Genome assembly is the process of reconstructing an organism’s complete DNA sequence from many short or long fragments generated by sequencing technologies. It aims to produce a contiguous, accurate representation of the genome that can be used to study genes, regulatory elements, structural variation and evolution.

Modern sequencing platforms generate huge numbers of reads, but each read is only a small piece of the genome and often contains errors. Assembly algorithms therefore face two central challenges: dealing with sequencing errors and resolving repeats, where identical or highly similar sequences occur in multiple genomic locations. Short reads are cheaper and highly accurate, but struggle with large repetitive regions. Long reads can span repeats and complex rearrangements, but are usually more error prone. Current strategies often combine both, using long reads to establish the overall structure and short reads to polish and correct errors.

Assembly methods fall into overlapping categories. De novo assembly builds a genome from scratch using overlaps and graph structures without a reference. Reference guided assembly aligns reads to an existing closely related genome to assist reconstruction and gap filling. Hybrid approaches leverage multiple data types, such as long reads, short reads, optical maps and chromatin conformation data, to reach chromosome level assemblies.
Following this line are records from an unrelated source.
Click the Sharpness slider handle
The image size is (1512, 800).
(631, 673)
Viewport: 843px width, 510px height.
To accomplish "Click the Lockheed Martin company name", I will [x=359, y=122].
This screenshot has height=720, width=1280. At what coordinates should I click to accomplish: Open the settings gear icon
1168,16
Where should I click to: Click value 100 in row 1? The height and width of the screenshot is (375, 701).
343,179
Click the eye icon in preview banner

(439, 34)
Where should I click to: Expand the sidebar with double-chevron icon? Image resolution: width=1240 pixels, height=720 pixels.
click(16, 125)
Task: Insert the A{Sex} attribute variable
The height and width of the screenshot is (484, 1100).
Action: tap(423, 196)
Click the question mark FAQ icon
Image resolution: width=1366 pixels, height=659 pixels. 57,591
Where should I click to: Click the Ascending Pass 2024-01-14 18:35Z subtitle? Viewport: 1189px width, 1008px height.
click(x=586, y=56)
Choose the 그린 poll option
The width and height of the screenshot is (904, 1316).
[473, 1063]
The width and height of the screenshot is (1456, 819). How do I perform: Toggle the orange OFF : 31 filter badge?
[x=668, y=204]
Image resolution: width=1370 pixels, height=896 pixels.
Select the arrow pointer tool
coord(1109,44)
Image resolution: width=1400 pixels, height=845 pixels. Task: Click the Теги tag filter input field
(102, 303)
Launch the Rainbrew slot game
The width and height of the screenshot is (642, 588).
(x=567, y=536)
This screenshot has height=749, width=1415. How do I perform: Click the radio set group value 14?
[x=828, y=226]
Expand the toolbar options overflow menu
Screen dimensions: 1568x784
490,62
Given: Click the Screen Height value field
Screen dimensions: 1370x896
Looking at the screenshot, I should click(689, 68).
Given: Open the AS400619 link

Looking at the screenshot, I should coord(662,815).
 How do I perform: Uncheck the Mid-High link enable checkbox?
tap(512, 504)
Quality assessment relies on continuity metrics, error rates, and completeness measures such as recovery of conserved single copy genes. High quality assemblies enable identification of structural variants, population level comparisons, and detailed functional annotation. Ongoing research focuses on improving algorithms, reducing computational costs, and extending accurate, phased assembly to complex, repetitive and polyploid genomes.